2) Set your final estimator equal to $max(v, 0)$, where $v$ is the Zhou estimator. In practice, there is nothing wrong with this ad hoc estimator, although a pure theorist might get cross about the fact that the asymptotic distribution is affected. From a coding perspective, you might even want to use $max(v, \alpha)$ for some small positive constant $\alpha$ so you don't accidentally end up dividing by zero anywhere. NOTE: please do not take the absolute value of the autocovariance portion of the estimator, as you mention in the question. This makes no sense from an estimation perspective and will result in a heavily biased estimator that is inconsistent even under ideal modelling assumptions.
3) Use a different intraday-data based estimator of volatility that doesn't suffer from this problem. I strongly recommend this option.
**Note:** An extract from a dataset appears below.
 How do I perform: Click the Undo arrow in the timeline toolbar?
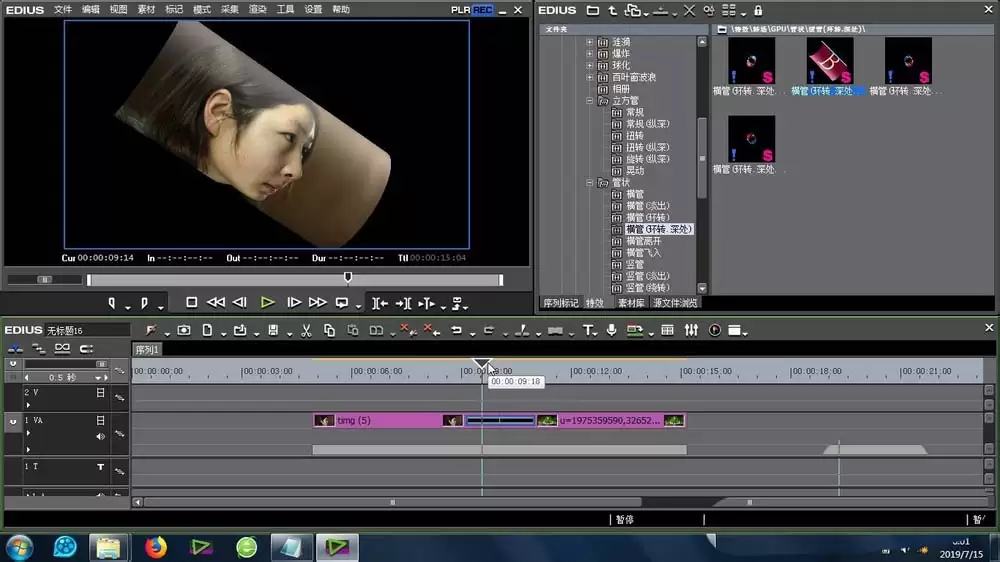tap(457, 330)
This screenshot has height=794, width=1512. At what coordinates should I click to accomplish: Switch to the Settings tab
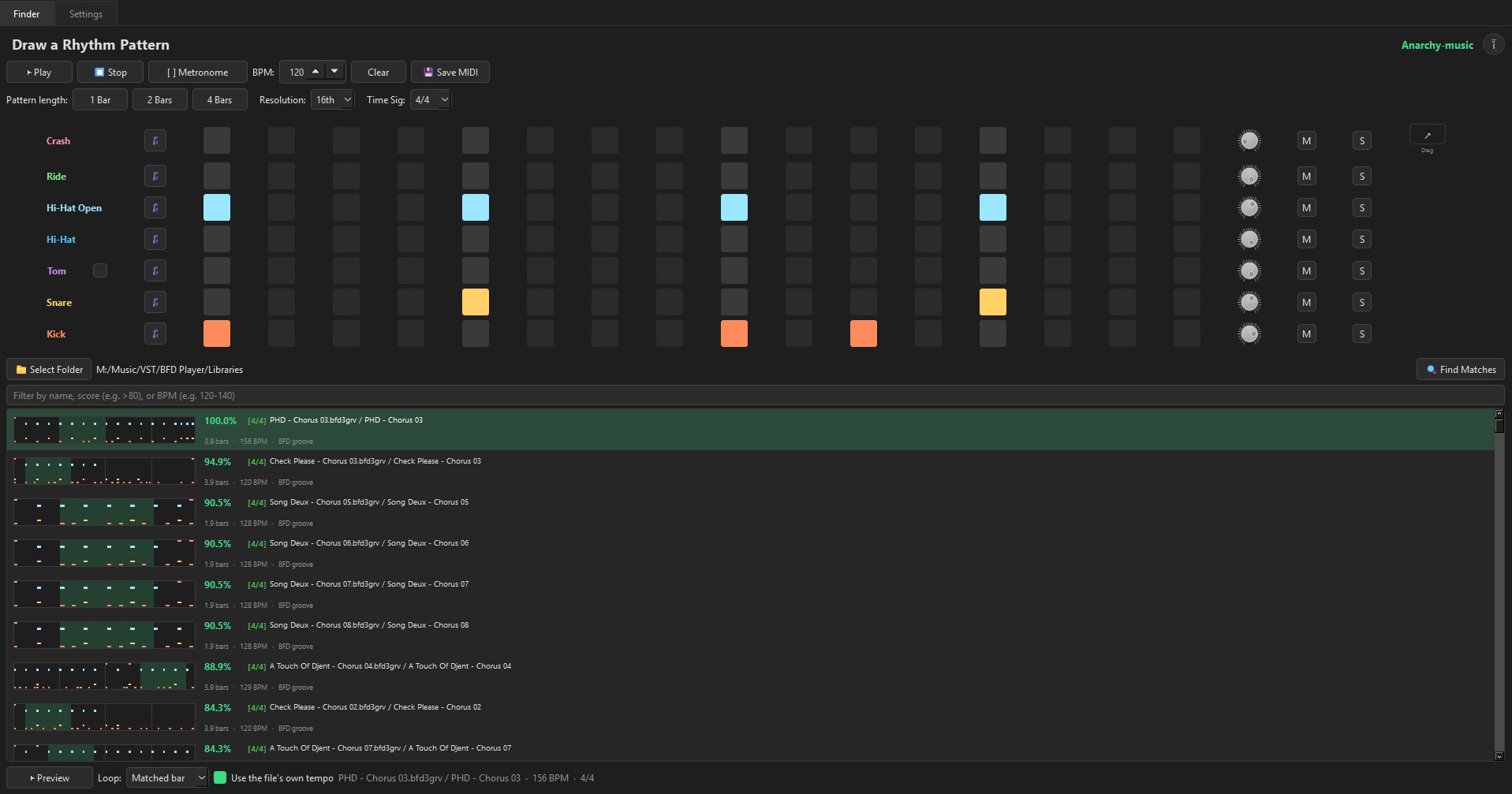86,13
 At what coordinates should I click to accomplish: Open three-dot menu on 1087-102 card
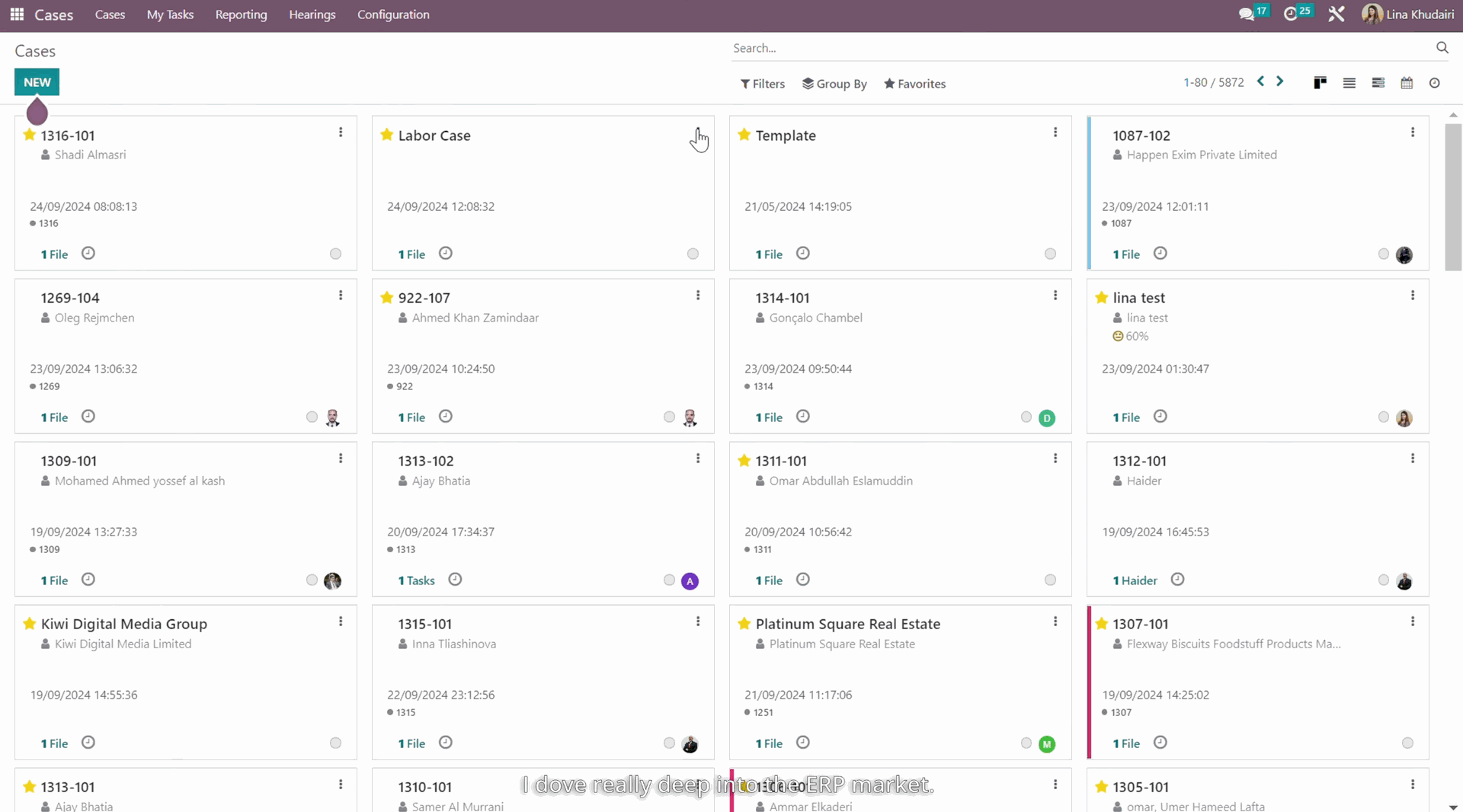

The Zhou estimator was state-of-the-art in 1996 (and that paper itself was astonishingly pre-scient - it took another decade for everyone else to catch on to the problems Zhou tried to solve in that paper), but a lot of work since then has demonstrated that it will be heavily biased for many high-frequency datasets, see e.g. Hansen, Lunde (2006) "Realised Variance and Market Microstructure Noise". Probably the most popular estimator at the present point in time is the realised kernels estimator of Barndorff-Nielsen, Hansen, Lunde, and Shephard. The original 2008 paper is a bit heavy going for a non-theorist, but have a look at Barndorff-Nielsen, Hansen, Lunde, and Shephard (2009) "Realized Kernels in Practice" - it is much more friendly. (I have an implementation of this estimator in the Julia language based off this paper).
This estimator also has the nice property that if you use a Parzen kernel (see the above reference for more detail), then the estimator will always be non-negative. Be warned, for other types of kernel function, especially flat-top kernels, there is no guarantee of non-negativity. See eg footnote 2 of the above-mentioned paper.
If you want something simpler in that you can implement quickly, then just use a low sampling frequency realized variance, e.g. 5-minute realized variance or maybe 10-minute. Since this is just a sum of squared intrady returns, it is guaranteed to always be non-negative and will, in my experience, provide a better estimate than the Zhou estimator anyway.